-- Opening Marker --

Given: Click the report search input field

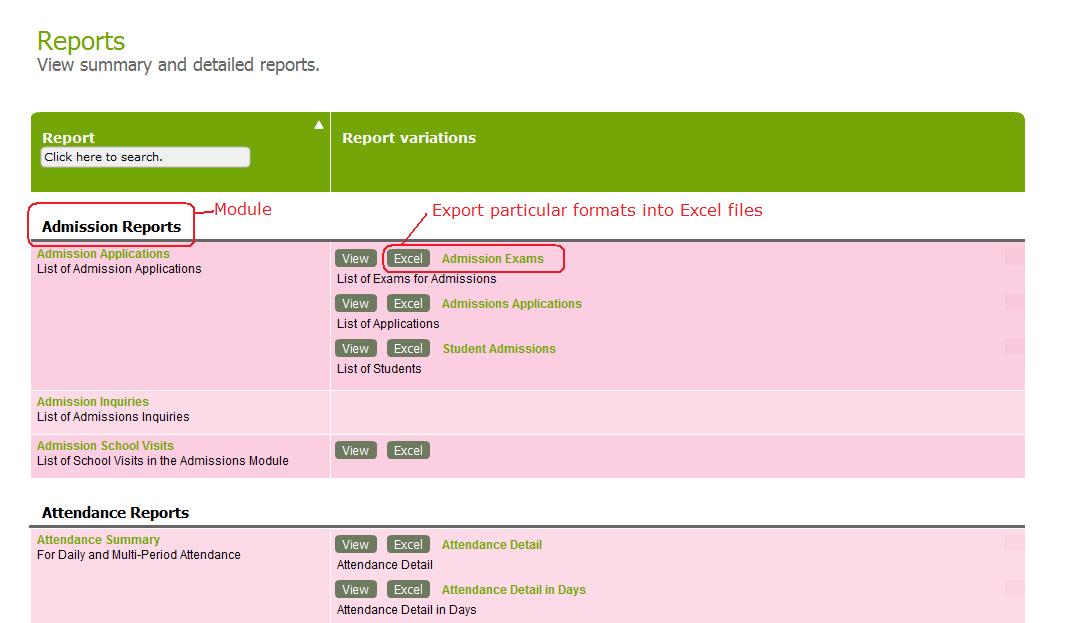Looking at the screenshot, I should 145,157.
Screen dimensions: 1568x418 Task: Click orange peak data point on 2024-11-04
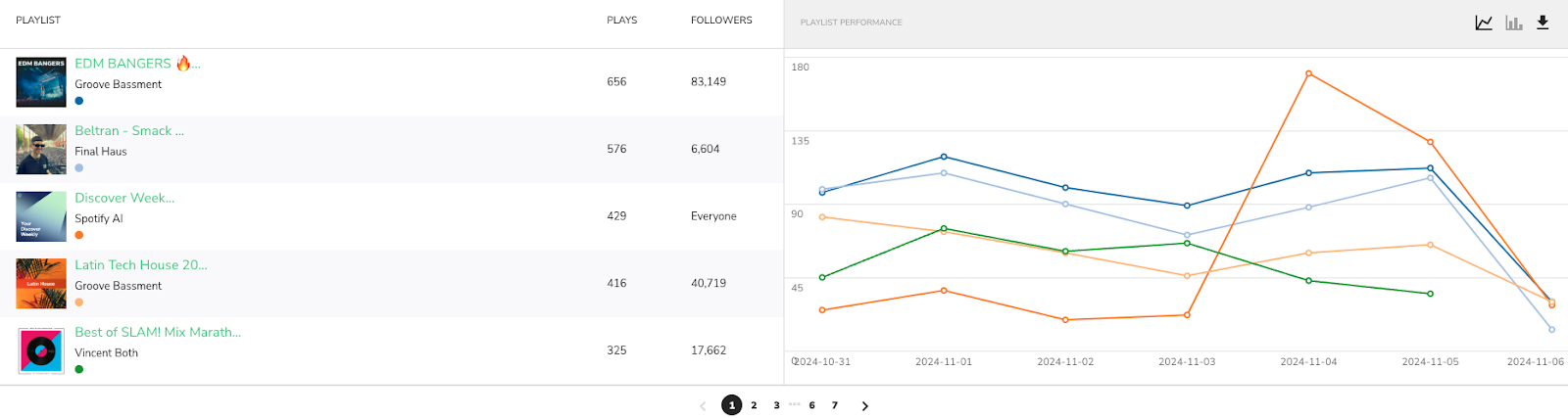tap(1308, 73)
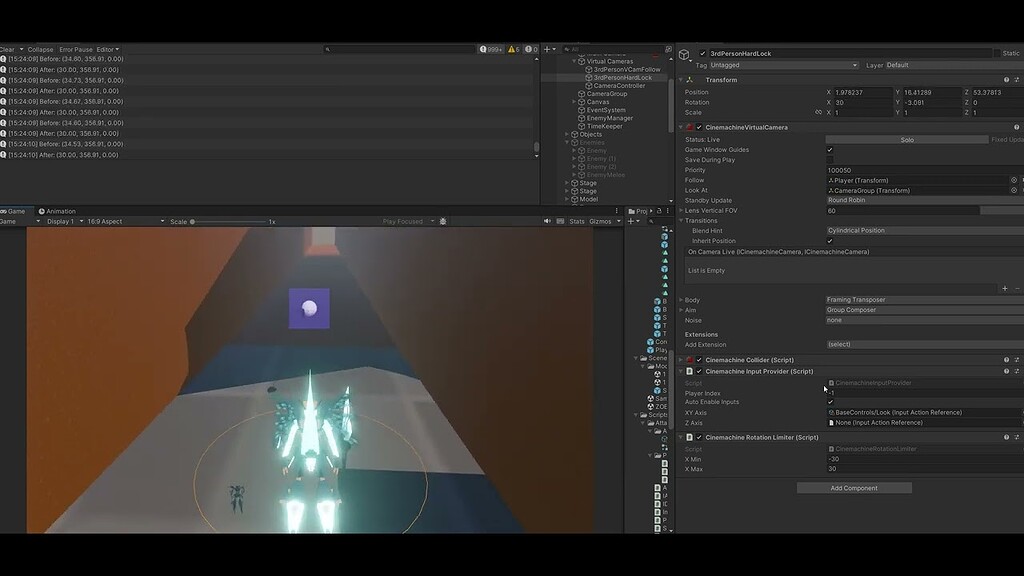Screen dimensions: 1024x576
Task: Collapse the Virtual Cameras hierarchy item
Action: click(574, 59)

-- Closing Marker --

ASSIGNMENT: Copy all the material exactly; omit images.

ANSWER TO THE PROBLEM:
Given: Click the report search input field

Looking at the screenshot, I should 145,157.
Screen dimensions: 1568x418 Task: Click orange peak data point on 2024-11-04
tap(1308, 73)
Screen dimensions: 1024x576
Task: Collapse the Virtual Cameras hierarchy item
Action: click(574, 59)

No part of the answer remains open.